• TO DO:
• A. From the thread on counting missing values per column, reproduce verbatim the stretch from "Question: Which column" through "is very tedious.".
• B. Summarize the thread on counting missing values per column in two sentences.
• C. According to the thread on counting missing values per column, what drawback does the JSON-based answer have?

• SOURCE PASSAGE:
****

3

Question: Which column of fortune500 (a table) has the most missing values? To find out, I have checked each column individually mentioned below, which is very tedious.

SELECT 
    SUM(CASE WHEN ticker IS NULL THEN 1 ELSE 0 END) AS ticker_null_num, 
    SUM(CASE WHEN profits_change IS NULL THEN 1 ELSE 0 END) AS profits_change_null_num,
    SUM(CASE WHEN industry IS NULL THEN 1 ELSE 0 END) AS industry_null_num
FROM fortune500;

And also performed the following query for each column individually:

SELECT count(*) - count(ticker) AS missing
  FROM fortune500;
 etc....

My Question: Is there any better/dynamic way of doing it because this approach is very cumbersome and it will take a lot of time as I have like 50 - 60 columns in a table then what should I do in that case instead of this manual approach. Can somebody help me find the missing values of each column sorted in a descending order with a good method? Like for example:

COLUMN_NAME    MISSING_VALUES_COUNT
col1               60
col2               50
col3               45
col4               40
etc.....  
Erwin Brandstetter
  • 175,982
  • 27
  • 439
  • 600
Fiona Daniel
  • 31
  • 1
  • 3
  • Do you know there is a table or view containing the column names (and more) of each table or view in the DB? Also, when you analyze a table, PostgreSQL stores an estimate of what you're asking. – Gerard H. Pille Sep 27 '20 at 00:36
  • @GerardH.Pille Couldn't get you. Can you be more precise? Is this a right platform to ask or I should ask this on stack overflow instead? – Fiona Daniel Sep 27 '20 at 01:45
  • Do it in 2 steps. First use information_schema.columns to generate your query, execute your query. For your second question, calculate count(*) once and use the result – Lennart - Slava Ukraini Sep 27 '20 at 02:34
  • Why do you mind that it is "tedious" and "cumbersome"? You have to write it only once. I'd like to know to what use you need this information. – Gerard H. Pille Sep 27 '20 at 04:14

2 Answers2

1

You can convert the rows into JSON to dynamically generate one row for each column:

select colname, 
       count(cols.value) as non_null_values,
       (select count(*) from the_table) - count(cols.value) as missing
from the_table t
  cross join jsonb_each(jsonb_strip_nulls(to_jsonb(t))) as cols(colname, value)
group by colname;

But this isn't going to be fast on large tables.

****

• DATASET SECTION:

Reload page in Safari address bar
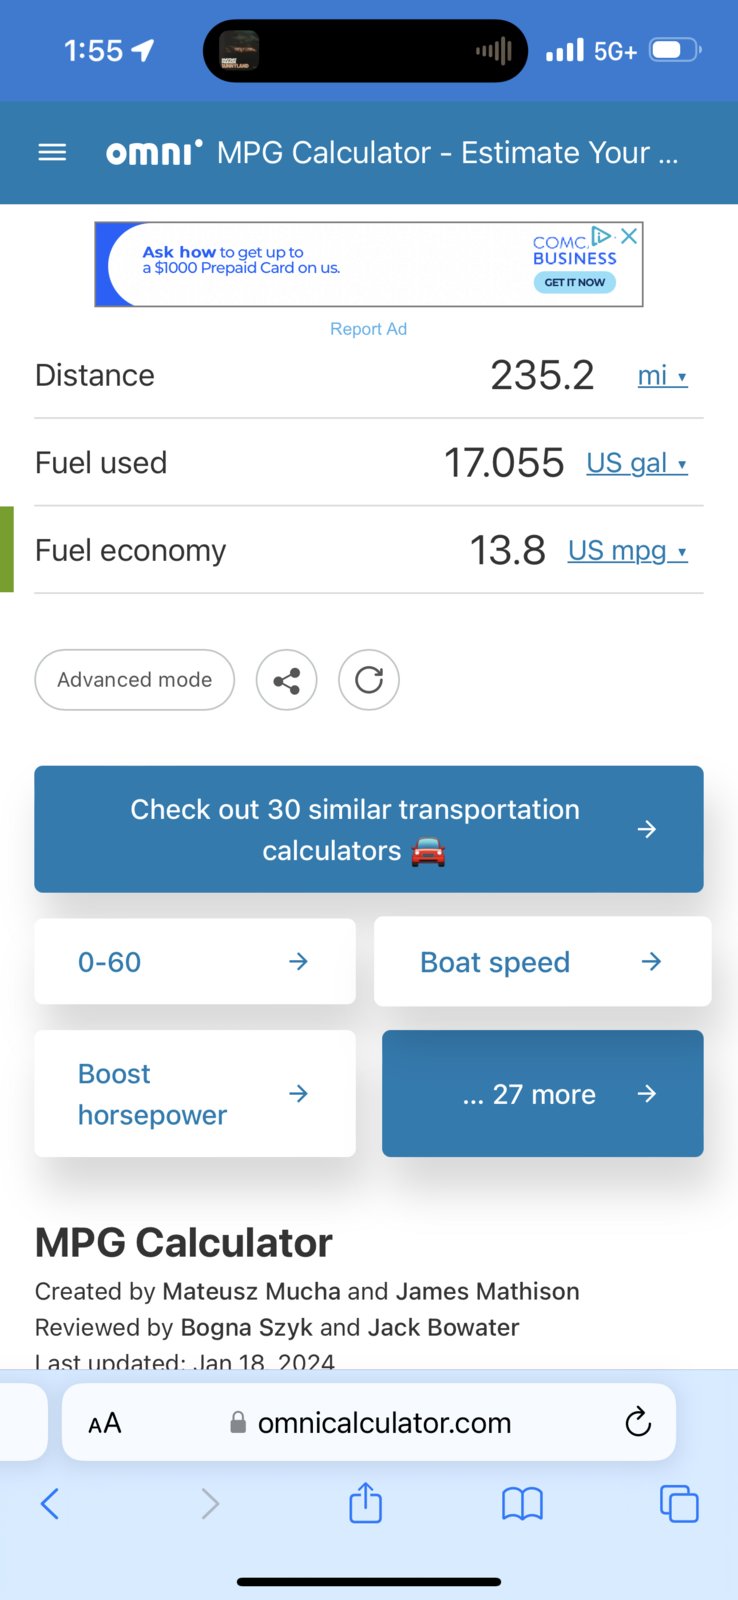738x1600 pixels. tap(638, 1422)
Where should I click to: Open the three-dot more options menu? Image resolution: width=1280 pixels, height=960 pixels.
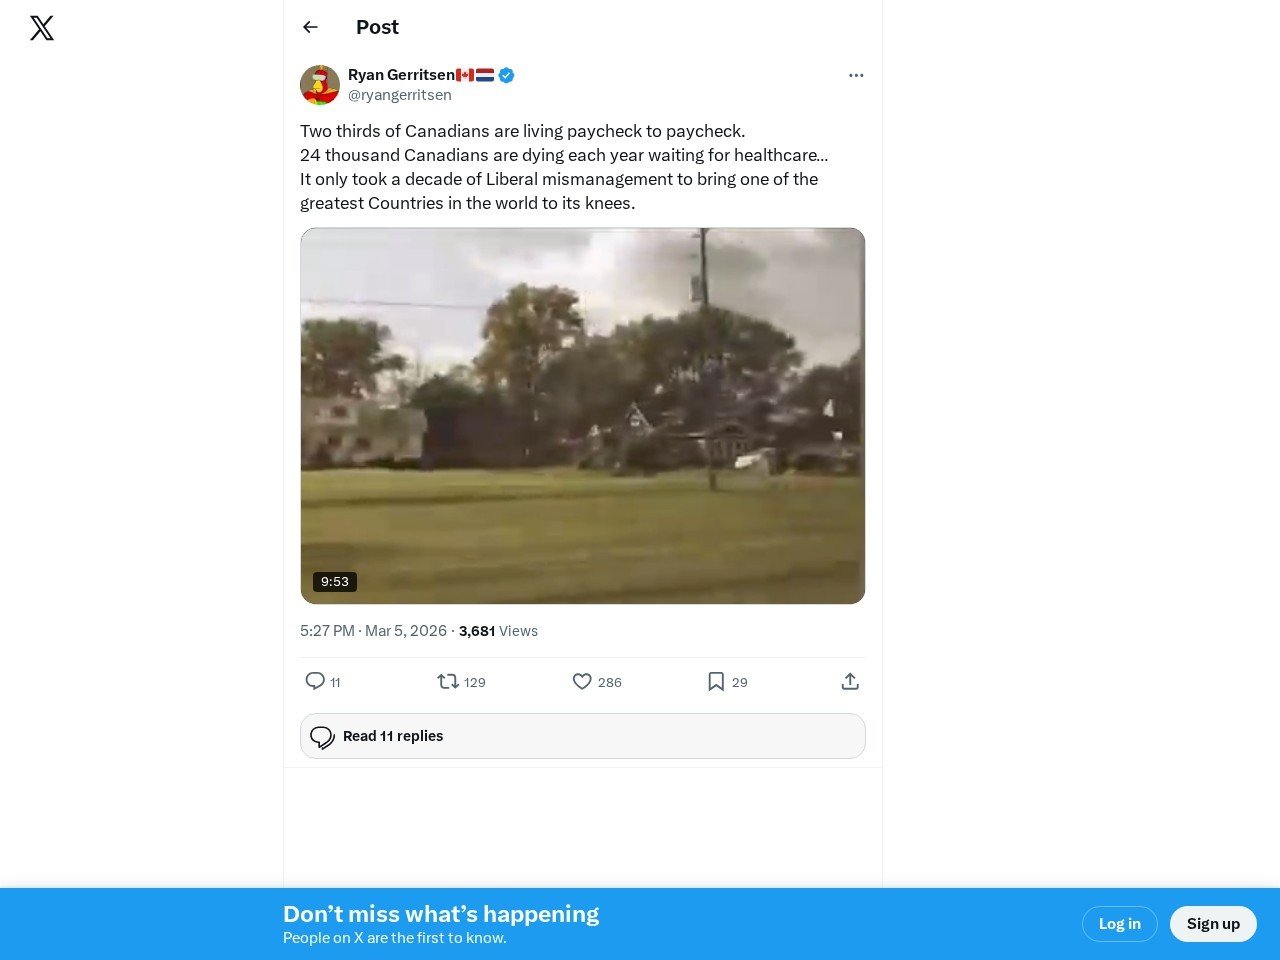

****

• RESULTS OF THE TASKS:
• A.
Question: Which column of fortune500 (a table) has the most missing values? To find out, I have checked each column individually mentioned below, which is very tedious.

• B. The asker counts missing values in the fortune500 table one column at a time, using SUM with CASE expressions or count(*) minus count(column), and wants a dynamic way to get each column's missing-value count sorted in descending order, since the table has 50 to 60 columns. One answer converts each row to JSON with to_jsonb, jsonb_strip_nulls and jsonb_each to produce one row per column with its missing count, though it warns this won't be fast on large tables.

• C. It isn't going to be fast on large tables.